# TASK GOAL
Repeat precisely the line in which "This screenshot has height=233, width=394." occurs and all lines that follow it in the entries below. Pictures must be omitted.

Saved entries:
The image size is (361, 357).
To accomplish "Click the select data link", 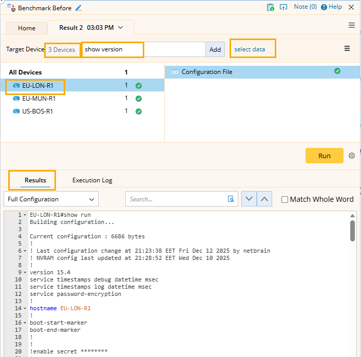I will tap(250, 49).
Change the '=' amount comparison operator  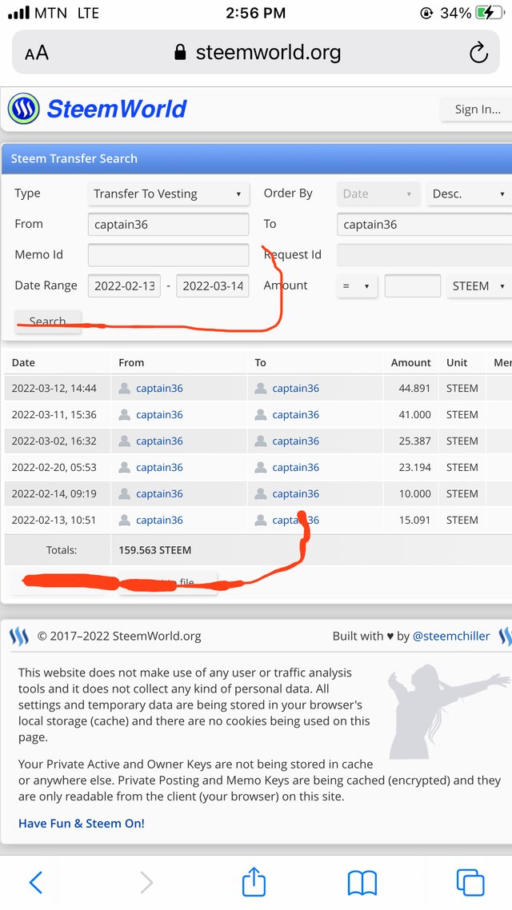point(357,286)
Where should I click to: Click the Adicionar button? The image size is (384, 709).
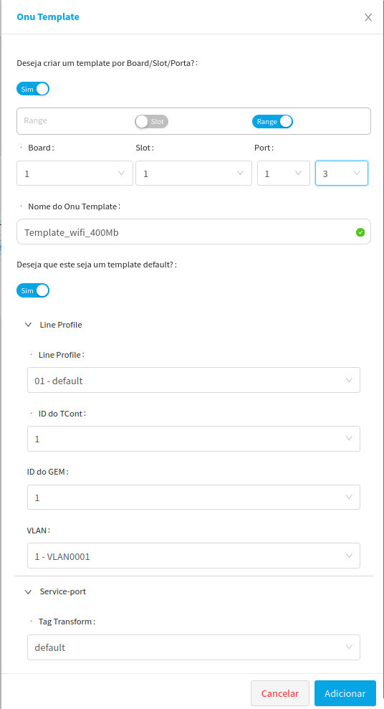(x=345, y=693)
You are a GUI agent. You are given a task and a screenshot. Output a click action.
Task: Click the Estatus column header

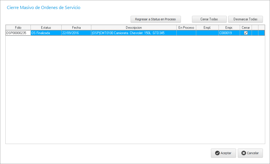[x=46, y=28]
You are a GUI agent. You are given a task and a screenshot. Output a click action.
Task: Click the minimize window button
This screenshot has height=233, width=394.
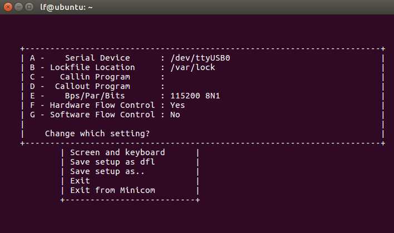pos(19,7)
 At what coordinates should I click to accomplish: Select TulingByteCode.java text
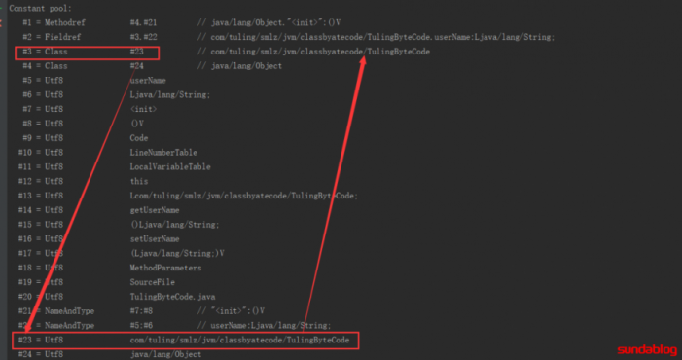pyautogui.click(x=172, y=297)
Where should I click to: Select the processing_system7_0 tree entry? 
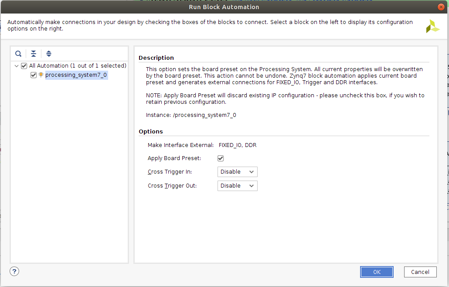click(76, 75)
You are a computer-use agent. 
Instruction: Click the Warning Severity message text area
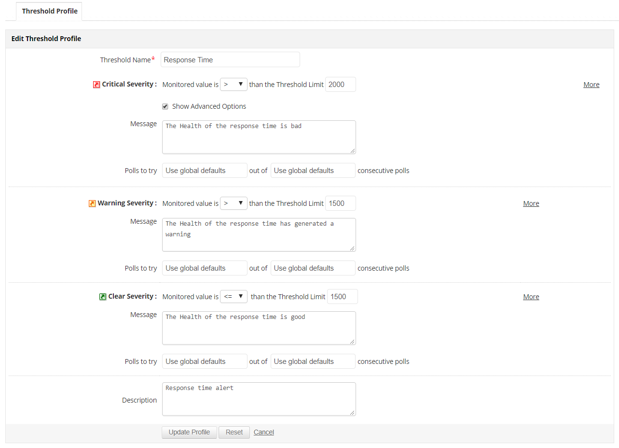coord(259,235)
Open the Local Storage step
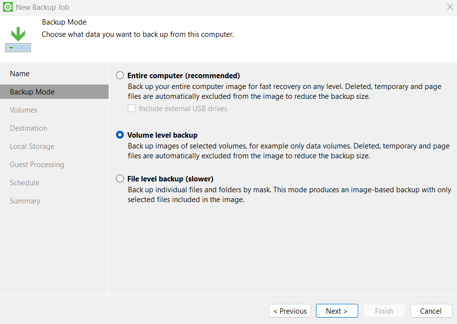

# ANSWER SECTION
This screenshot has height=233, width=394.
pos(19,7)
 At what coordinates should I click to accomplish: Select TulingByteCode.java text
pyautogui.click(x=172, y=297)
Where should I click to: Select the processing_system7_0 tree entry? 
click(76, 75)
You are a computer-use agent. 
Instruction: Click the Warning Severity message text area
coord(259,235)
Open the Local Storage step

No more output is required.